In addition to the difference in training and philosophies between an OB and a midwife, the prenatal, birthing, and postpartum experience for parents as a whole is also quite different.
For example, with far fewer clients than OBs, midwives are able to make themselves readily available to their clients and are more actively involved in the birthing process, offering physical and emotional support along the way. When the time comes for the birthing parent to go into labor, a midwife is on-call 24/7. If a birthing parent has a question or concern, they can ask their specific caregiver directly, no matter the time of day.
Midwives’ accessibility stretches to general care as well. “Midwives focus on preventative care and do a lot of education with their clients,” explains Dehaven. A midwife spends an average of one full hour with a birthing parent during a prenatal checkup. During this visit, the midwife and client will talk about everything—stress, diet, relationships, and emotional history. A midwife’s assessments and recommendations are made not from a routine checklist but from a deep understanding of the individual parent.
This level of care continues into labor, birth, postpartum care, and beyond. Home-birth midwives will visit the family several times after birth to assess postpartum health, weigh the baby, and provide breastfeeding assistance. Also, Dehaven notes, “Midwives offer continuity of care until six weeks postpartum and help [new parents] establish lactation.” And, although clinic and birth center midwives don’t necessarily visit the home, they do follow the spirit of the midwifery tradition as well.
Finally, while there are no guarantees, Dehaven explains that pregnancy outcomes are often better with the use of a midwife. “Midwifery serves to reduce the likelihood that you’ll need a cesarean or that you’ll have substantial tearing,” she says, and “midwives have been shown to reduce neonatal and maternal mortality and morbidities, and to statistically reduce negative perinatal outcomes associated with a historic increase in interventions in today’s maternity care.”
What if There Are Complications?
There are certainly plenty of good reasons birthing parents may opt to deliver with a midwife, but parents need to understand the limits to the care they will receive. A midwife is medically minded when they need to be and carries standard birth equipment, including IV and suturing supplies. However, if complications arise during labor or delivery, a midwife will step aside and let an OB take over. Specifically, midwives are not able to perform a cesarean, so an OB will need to intervene should you require a C-section.

INFORMATION PROVIDED -
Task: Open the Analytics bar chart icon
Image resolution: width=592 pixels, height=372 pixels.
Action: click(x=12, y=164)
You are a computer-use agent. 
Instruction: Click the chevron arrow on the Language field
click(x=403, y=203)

--

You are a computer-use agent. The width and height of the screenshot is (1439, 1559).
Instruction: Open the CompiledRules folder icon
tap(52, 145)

--

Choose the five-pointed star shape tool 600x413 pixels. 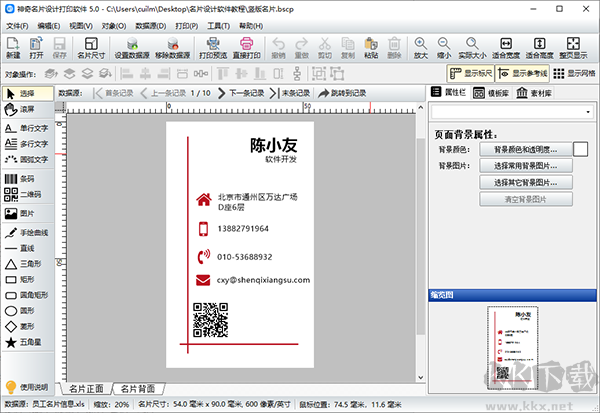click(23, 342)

WHAT YOU NEED TO DO -
• 1. In the text on midwives, how long does a midwife spend on average with a birthing parent during a prenatal checkup?
• 2. Swap "substantial" for "severe" in the text on midwives, then write out the stretch from "Finally, while there" through "There Are Complications?".
• 3. According to the text on midwives, what things do the midwife and client talk about during a prenatal visit?

RESULTS FOR THE EXERCISE -
• 1. One full hour.

• 2.
Finally, while there are no guarantees, Dehaven explains that pregnancy outcomes are often better with the use of a midwife. “Midwifery serves to reduce the likelihood that you’ll need a cesarean or that you’ll have severe tearing,” she says, and “midwives have been shown to reduce neonatal and maternal mortality and morbidities, and to statistically reduce negative perinatal outcomes associated with a historic increase in interventions in today’s maternity care.”
What if There Are Complications?

• 3. Stress, diet, relationships, and emotional history.